Saturday, February 6, 2010

"Things happen for a reason."

When bad events happen in your life you can be sure you'll hear the words "These things happen for a reason," but it's not until well after the dust settles that you begin to understand why.

I had anticipated losing my job for more than a year - and I would panic each time I thought about being laid off - wondering how I would react to the news and what I would do without a job. But mostly I was just hoping I wouldn't cry in the office when they "came for me." And I wasn't ready to leave my job. I was one of those employees that actually liked their job. Of course there were a few difficult moments, but I was never nervous/anxious or stressed about work.

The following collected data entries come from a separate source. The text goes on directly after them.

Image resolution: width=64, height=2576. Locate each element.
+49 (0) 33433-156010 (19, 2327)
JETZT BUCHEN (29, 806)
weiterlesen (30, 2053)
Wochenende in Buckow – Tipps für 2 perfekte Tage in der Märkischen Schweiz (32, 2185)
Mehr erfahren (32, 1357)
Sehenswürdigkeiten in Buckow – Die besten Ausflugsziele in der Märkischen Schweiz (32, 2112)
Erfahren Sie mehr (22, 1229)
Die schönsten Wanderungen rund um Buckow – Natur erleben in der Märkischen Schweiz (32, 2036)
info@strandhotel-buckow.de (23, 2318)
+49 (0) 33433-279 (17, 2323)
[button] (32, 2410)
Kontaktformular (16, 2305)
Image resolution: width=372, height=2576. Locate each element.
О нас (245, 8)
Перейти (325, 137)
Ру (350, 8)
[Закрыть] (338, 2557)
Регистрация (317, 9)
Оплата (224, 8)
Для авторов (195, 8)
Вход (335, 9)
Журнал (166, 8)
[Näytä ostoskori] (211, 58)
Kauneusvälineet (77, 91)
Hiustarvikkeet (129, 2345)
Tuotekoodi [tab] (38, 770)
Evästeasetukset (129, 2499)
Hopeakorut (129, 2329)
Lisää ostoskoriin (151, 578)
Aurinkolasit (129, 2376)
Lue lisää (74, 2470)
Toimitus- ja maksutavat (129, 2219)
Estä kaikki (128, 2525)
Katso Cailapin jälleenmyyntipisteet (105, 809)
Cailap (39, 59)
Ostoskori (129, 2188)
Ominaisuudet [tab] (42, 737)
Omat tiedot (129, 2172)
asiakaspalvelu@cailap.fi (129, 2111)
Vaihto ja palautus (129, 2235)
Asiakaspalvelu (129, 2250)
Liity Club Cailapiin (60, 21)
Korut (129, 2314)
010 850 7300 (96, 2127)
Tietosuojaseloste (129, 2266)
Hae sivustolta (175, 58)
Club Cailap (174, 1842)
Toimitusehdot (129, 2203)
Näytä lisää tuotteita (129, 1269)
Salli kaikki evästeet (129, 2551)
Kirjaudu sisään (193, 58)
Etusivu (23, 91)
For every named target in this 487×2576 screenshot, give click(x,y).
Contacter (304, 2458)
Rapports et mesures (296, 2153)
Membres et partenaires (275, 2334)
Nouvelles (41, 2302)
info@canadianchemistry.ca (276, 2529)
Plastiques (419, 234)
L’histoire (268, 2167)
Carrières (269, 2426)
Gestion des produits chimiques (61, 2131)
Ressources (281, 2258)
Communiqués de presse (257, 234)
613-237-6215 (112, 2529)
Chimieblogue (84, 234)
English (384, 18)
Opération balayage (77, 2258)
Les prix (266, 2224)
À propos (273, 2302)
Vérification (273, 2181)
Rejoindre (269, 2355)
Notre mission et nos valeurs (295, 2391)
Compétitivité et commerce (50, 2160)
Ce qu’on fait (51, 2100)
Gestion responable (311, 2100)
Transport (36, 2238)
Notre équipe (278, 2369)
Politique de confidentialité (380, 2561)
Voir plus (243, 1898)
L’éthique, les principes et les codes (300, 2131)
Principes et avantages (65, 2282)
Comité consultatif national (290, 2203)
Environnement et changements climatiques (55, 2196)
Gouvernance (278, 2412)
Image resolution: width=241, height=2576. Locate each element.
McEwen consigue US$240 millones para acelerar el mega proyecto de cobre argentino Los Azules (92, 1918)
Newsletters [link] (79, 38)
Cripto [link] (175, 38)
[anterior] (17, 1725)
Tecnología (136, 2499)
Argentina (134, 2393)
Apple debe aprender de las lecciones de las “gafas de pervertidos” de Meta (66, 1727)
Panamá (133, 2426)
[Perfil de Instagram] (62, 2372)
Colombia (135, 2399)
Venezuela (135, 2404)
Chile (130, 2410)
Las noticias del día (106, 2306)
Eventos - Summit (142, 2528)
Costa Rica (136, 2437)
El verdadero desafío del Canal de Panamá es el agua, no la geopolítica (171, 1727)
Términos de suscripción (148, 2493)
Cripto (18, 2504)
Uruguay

So, after I received a call from my boss on the morning of January 7 telling me there was a "meeting" and to "prepare kiddo, I don't think it's good news for any of us," I knew what was about to take place. I picked out my final-day-at-the-office outfit, stopped at Starbucks for my last-morning-coffee-at-the-office and calmly strolled into work.

I had (unfortunately) imagined this moment for months - sitting in a room while someone told me that they could no longer keep me on staff - but I didn't picture myself smiling while they were saying it. I'm still not sure why I was so upbeat, especially after months of watching my co-workers escorted out the door - and believed I would be a total cry baby when my time came.

I finally felt free from the stress of worrying about my job, and even though I didn't have any immediate plans for my time off, I knew something great was on the horizon.

A few weeks later, just as I was starting to wonder what I was supposed to be doing with all this extra time on my hands, a phone call from my sister changed my focus. "I wish you could come to Nepal," she said.